Wednesday, January 20, 2010

By Way Of Introduction

Thanks for dropping by! This is a first foray for me into the world of topical blogging.

I'm starting this more or less midway in working life: my first job was at MacDonalds which I started just before I turned fifteen, and if I retire at sixty-five then I'm just a year or so shy of half way there.

A few years ago I went through a professional mid life crisis of sorts, left a good job in R&D at Canon and went to teach English overseas. I leant Spanish well enough to make good friends and to get back into IT while living in Madrid, I ended up working in a large bank, a job that made Dilbert's world look positively functional, I learnt a lot.

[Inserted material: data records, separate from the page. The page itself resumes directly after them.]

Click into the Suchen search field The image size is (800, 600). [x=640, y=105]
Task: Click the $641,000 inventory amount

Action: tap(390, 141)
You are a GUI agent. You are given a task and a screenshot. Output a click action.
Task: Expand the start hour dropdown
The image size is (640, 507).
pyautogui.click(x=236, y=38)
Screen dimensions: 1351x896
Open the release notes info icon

I saved some pennies and headed to London a took a job based on how I wanted to work and what I wanted to learn. I've been here a year and half, and it's still a good job. A lot of this blog will be about the priorities I've developed through those experiences.

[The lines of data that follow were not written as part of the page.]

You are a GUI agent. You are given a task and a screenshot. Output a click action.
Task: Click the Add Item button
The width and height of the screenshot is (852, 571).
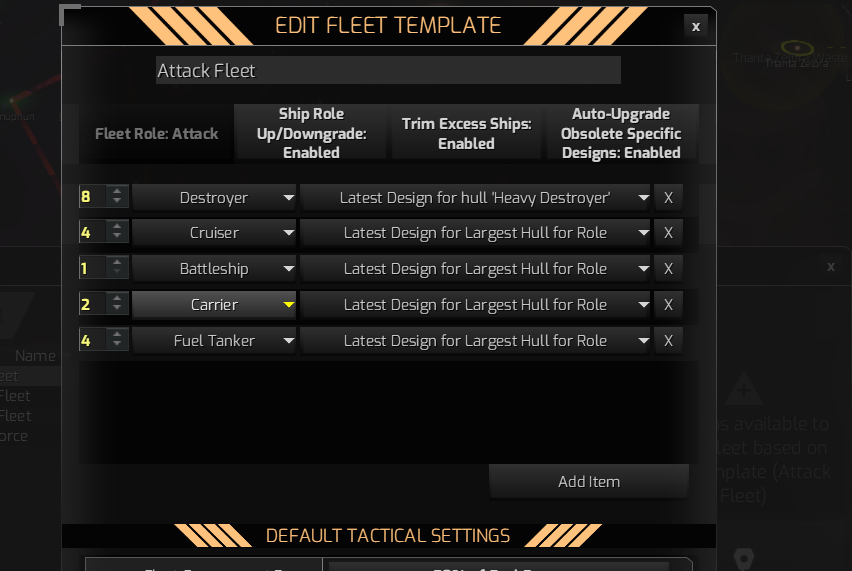[589, 481]
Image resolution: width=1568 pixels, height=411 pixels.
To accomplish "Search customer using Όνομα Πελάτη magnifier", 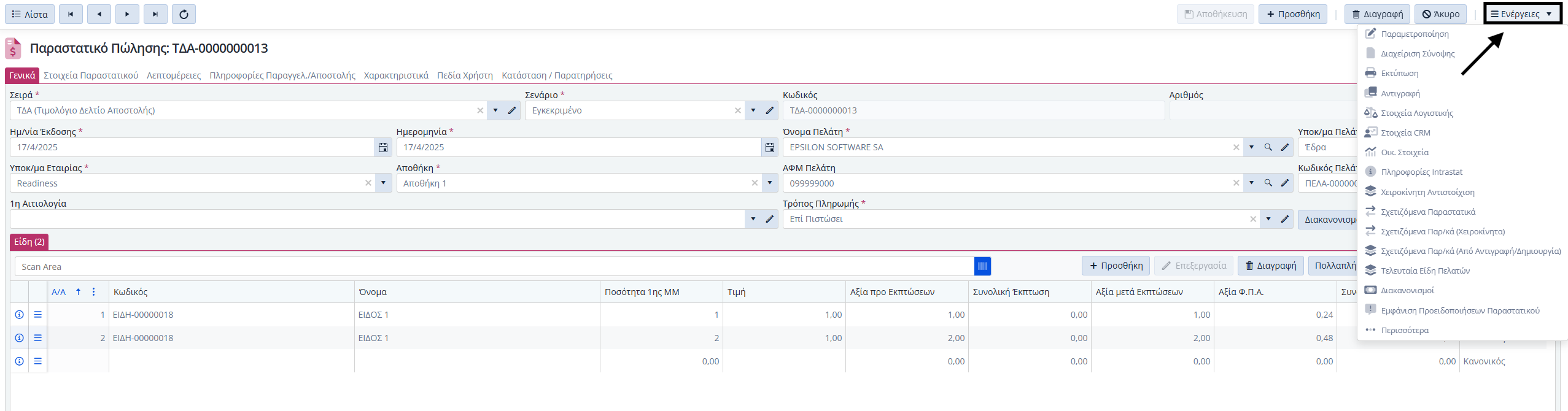I will 1268,147.
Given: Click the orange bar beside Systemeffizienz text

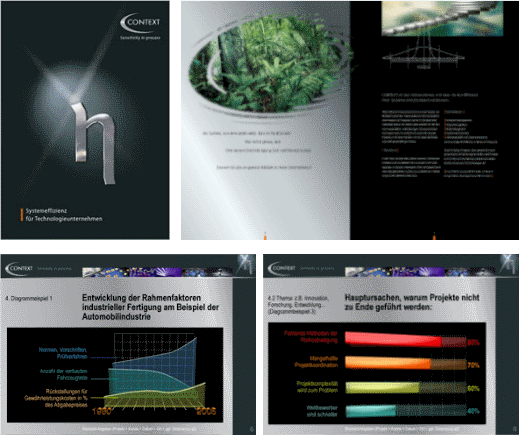Looking at the screenshot, I should click(22, 215).
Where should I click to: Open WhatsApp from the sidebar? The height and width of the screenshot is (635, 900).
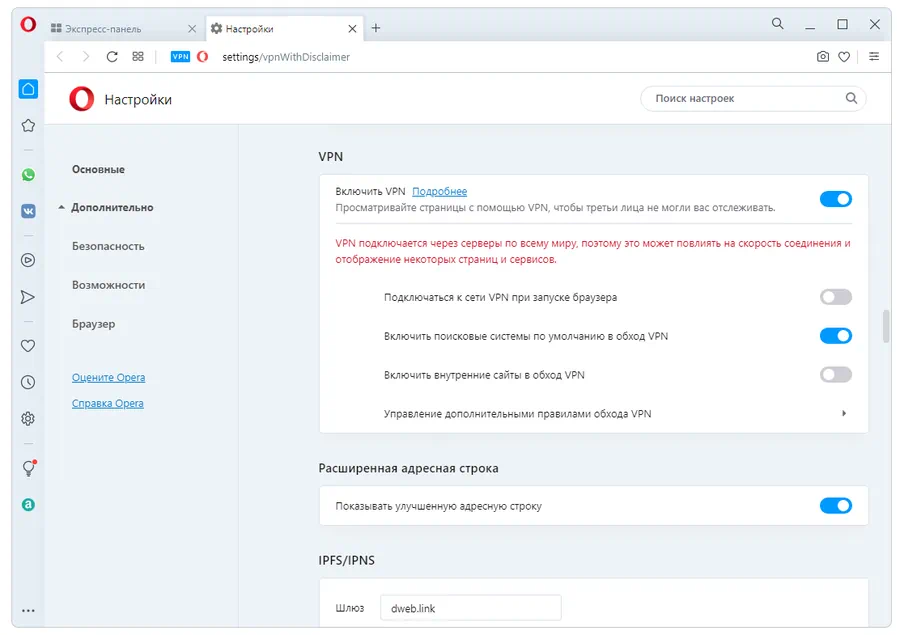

It's about the profession of software development, the developers toolkit I use and the way we work. It's also about technology in my day to day, the toys and tools that I want for myself.

Right now I'm not looking at being team lead or any senior role, although I actively take on any load to help the folks who do have those roles, so the perspective will be of a largely content senior developer. It's part of me learning to be a better developer, pulling knowledge from different sources, being conscious of my own character: a tendency to think of developers as humans with human motivations; conscious of the balancing act between ideal solutions and effective compromise; drawing on experiences that include academic research, name brand hardware development, big bank back office, and super-agile small-company web applications.

My own hobby programming will enter the picture. Right now that includes a web based tools, things that can work on mobiles phones as well as the desktop: delphi method tool for capturing requirements, particularly for becoming conscious about "forgotten" legacy requirements, and an ear trainer for guitarists that I want to run on smart phones.

I daily use a very pretty little MacBook at home, and have a thumping great big Linux box under my desk at work. I'm still tossing up between Android and iPhone . I've spent years working with Microsoft Windows. Ultimately I'm technologically agnostic, I've been around long enough to know it'll change, and that's it's good enough to be mostly satisfied, and better not to be too attached to specifics and details.